____ Data to process

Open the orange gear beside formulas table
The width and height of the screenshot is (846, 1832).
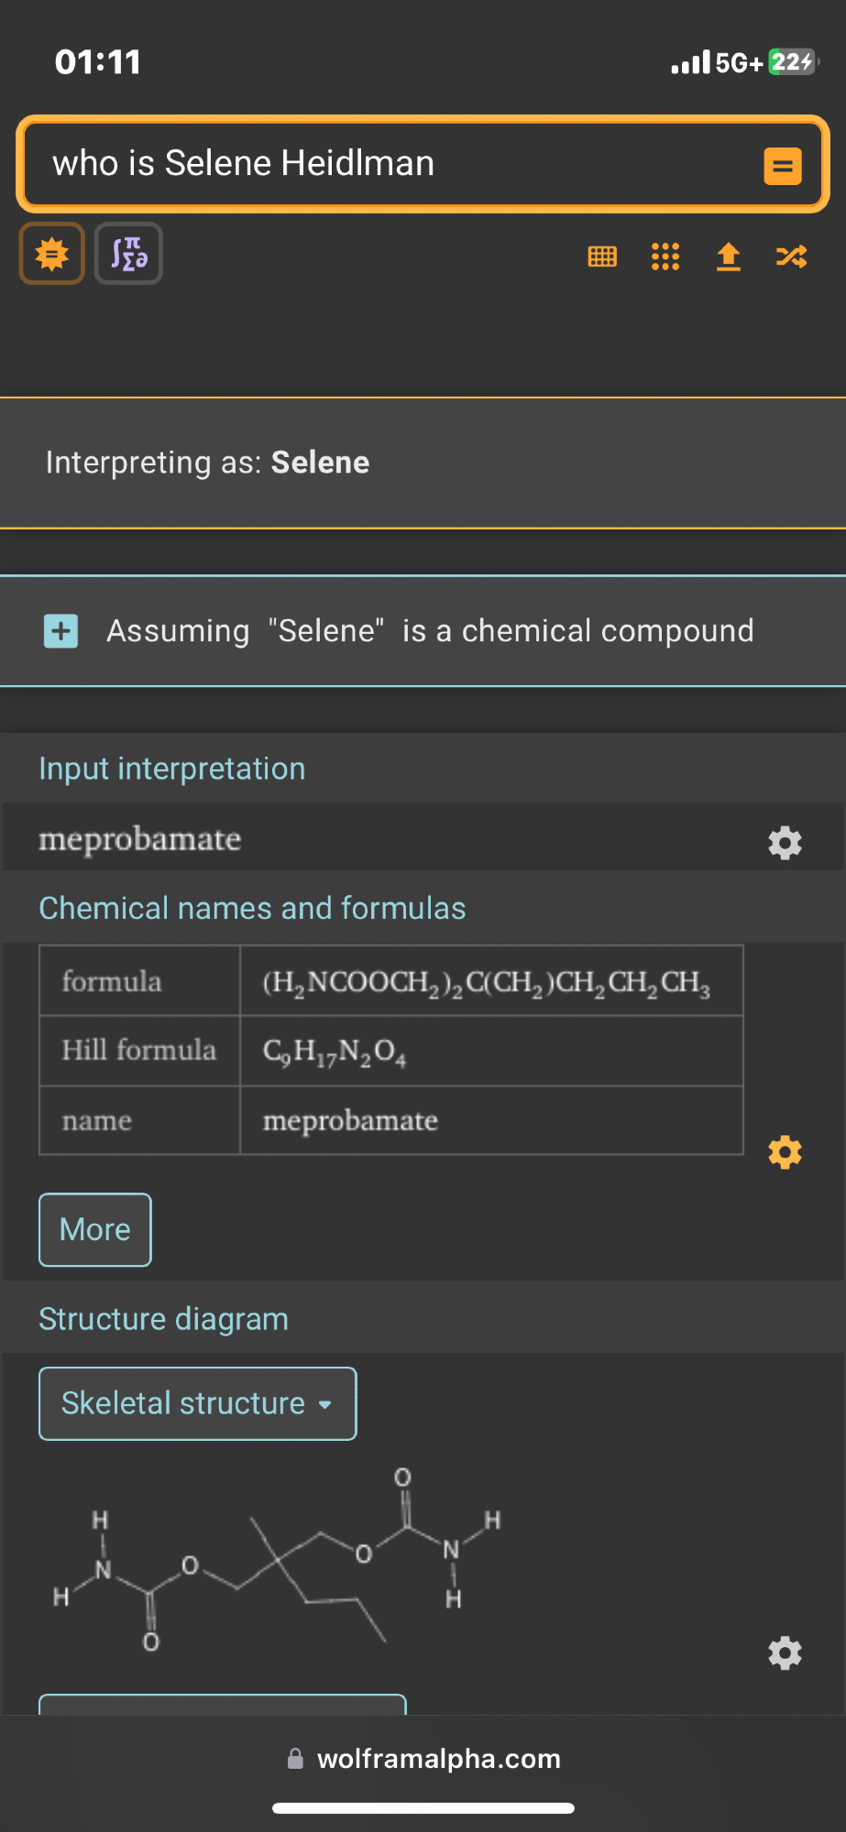(x=785, y=1151)
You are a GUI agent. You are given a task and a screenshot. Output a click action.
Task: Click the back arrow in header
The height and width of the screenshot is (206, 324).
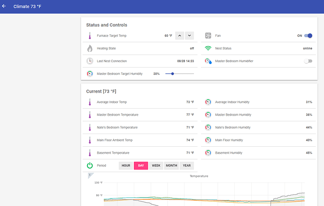[x=4, y=6]
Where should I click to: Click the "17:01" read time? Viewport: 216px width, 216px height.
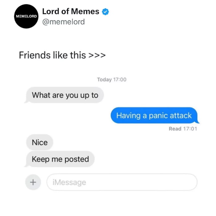pyautogui.click(x=190, y=129)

________

Task details: From the material above, pull out each line that contains the string "height". The match is case-sensitive.

Worked answer:
The width and height of the screenshot is (846, 1832).
The height and width of the screenshot is (206, 324).
Where should I click to: Click the "17:01" read time? Viewport: 216px width, 216px height.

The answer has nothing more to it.